Heinrich Pflanz hat mit seinem Buch eine Sammlung geschaffen, deren Texte teilweise erschüttern und teilweise in ihrer einfachen Sprache und nüchternen Aufzählung erlebter Schrecken beeindrucken. Neben den Zeitzeugenberichten finden sich eigene Recherchen von Pflanz, deren Quellen nicht immer klar sind. Und einige Sätze verweisen auf die seit Jahren andauernde Auseinandersetzung mit der Erinnerungskultur der Vereinigung „Landsberg im 20. Jahrhundert“.
Pflanz kritisiert die Opferzahlen
Beispielsweise, wenn er die unterschiedlichen Totenzahlen thematisiert, die Medien „aufgrund der Forschungsergebnisse der Vereinigung Landsberg im 20. Jahrhundert“veröffentlicht haben. 2009 sei in Kaufering ein Gedenkstein für 20000 tote KZ-Häftlinge errichtet worden. Das sei wissenschaftlich nicht haltbar.

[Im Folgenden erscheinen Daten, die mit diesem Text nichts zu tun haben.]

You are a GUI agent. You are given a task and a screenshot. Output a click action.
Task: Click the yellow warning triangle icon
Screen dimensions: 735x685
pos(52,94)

Pflanz verweist auf ein Lagerbuch, das 6334 Tote aufweise. „Wäre es nicht besser, erst zu forschen und dann zu veröffentlichen?“, so Pflanz’ Frage.
Oder wenn es um die Verdienste der Krankenschwester Maria Peslmüller geht, die bei Kriegsende typhuskranke Juden gepflegt hat: „Es ist mir nicht bekannt, dass Frau Peslmüller von Seiten der Stadt, den eifrigen Vergangenheitsbewältigern oder dem betroffenen Personenkreis, den sie aufopfernd gepflegt hat, eine Würdigung erhalten hätte.“
Info „Das Kriegsende 1945 in Landsberg am Lech und die Nachkriegszeit, Heinrich Pflanz, 400 Seiten Lindenbaum Verlag, 29.80 Euro.